2015 -
Moment Localization in Video Corpus, Google Research
To localize relevant segments for a text query in untrimmed and unsegmented videos at scale, we propose HierArchical Multi-Modal EncodeR (HAMMER) that encodes a video at both coarse-grained and finegrained level to extract information at different scales based on multiple subtasks, including video retrieval, segment temporal localization, and masked language modeling.
Annotation for Private Videos, Google Research
We are working on annotating private videos on Google Photos to enable and improve keyword search and creating collages, and so on. Annotating private videos is more challenging than public ones, since we are not able to watch them, and usually no labels available. We are trying both semi-supervised and completely unsupervised approaches to tackle this problem.

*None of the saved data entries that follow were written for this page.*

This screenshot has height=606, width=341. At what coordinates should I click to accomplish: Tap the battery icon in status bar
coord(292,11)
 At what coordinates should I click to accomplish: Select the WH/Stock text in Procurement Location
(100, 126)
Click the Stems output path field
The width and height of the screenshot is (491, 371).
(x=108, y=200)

Large-Scale Training Framework for Video Annotation, Google Research
We present a MapReduce-based training framework, which exploits both data parallelism and model parallelism to scale training of complex video models. The proposed framework uses alternating optimization and full-batch fine-tuning, and supports large Mixture-of-Experts classifiers with hundreds of thousands of mixtures, which enables a trade-off between model depth and breadth, and the ability to shift model capacity between shared (generalization) layers and per-class (specialization) layers.
Tracking and Predicting Extreme Climate Events, with LLNL/LBNL
We propose two deep-learning-based models to track and predict hurricane trajectories on massive scale climate reanalysis data. First, we address the spatio-temporal tracking as a mapping problem from time-series climate data to time-sequential hurricane heat-maps by using ConvLSTM. Second, we pose the trajectory prediction as a problem of sequential forecasting from past to future hurricane heat map sequences. Our prediction model using ConvLSTM achieves successful mapping from predicted heat maps to ground truth.

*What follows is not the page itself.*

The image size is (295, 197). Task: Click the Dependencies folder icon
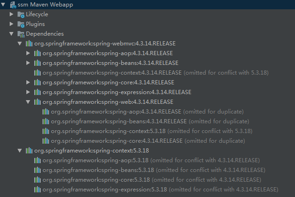[21, 34]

MovieLens 20M YouTube Trailers Dataset, Google AI
We extracted audio-visual features with pre-trained deep neural networks for MovieLens 20M movie trailers available at YouTube. We obtained YouTube video IDs for the trailers by querying to www.google.com. Out of the 27,278 unique movie IDs used in MovieLens-20M, our method was able to retrieve the YouTube IDs of 25,623 trailers (= 0.94 hit rate). This dataset is publicly available at MovieLens website (link above).
Collaborative Deep Metric Learning for Video Understanding, Google AI
The goal of video understanding is to develop algorithms that enable machines understand videos at the level of human experts. We propose a deep network that embeds videos using their audio-visual content, onto a metric space which preserves video-to-video relationships. Then, we use the trained embedding network to tackle various domains including video classification and recommendation in scale.
Multi-scale Graph Convolution for Semi-supervised Node Classification, Google AI
Network of GCNs (N-GCN) marries random walks with the gragh convlutional networks (GCN), which has shown significant improvements in semi-supervised learning on graphs. At its core, N-GCN trains multiple instances of GCNs over node pairs discovered at different distances in random walks, and learns a combination of the instance outputs which optimizes the classification objective. This approach shows improved node classification results on various graphs.
Local Topic Discovery with Boosted Ensemble of NMF, with Korea University
We propose a novel ensemble model of NMF for discovering high-quality local topics. Our model successively performs NMF given a residual matrix obtained from previous stages, inspired by a state-of-the-art gradient boosting model, and generates a sequence of topic sets by applying a sophisticated local weighting scheme on the given matrix to enhance the locality of topics.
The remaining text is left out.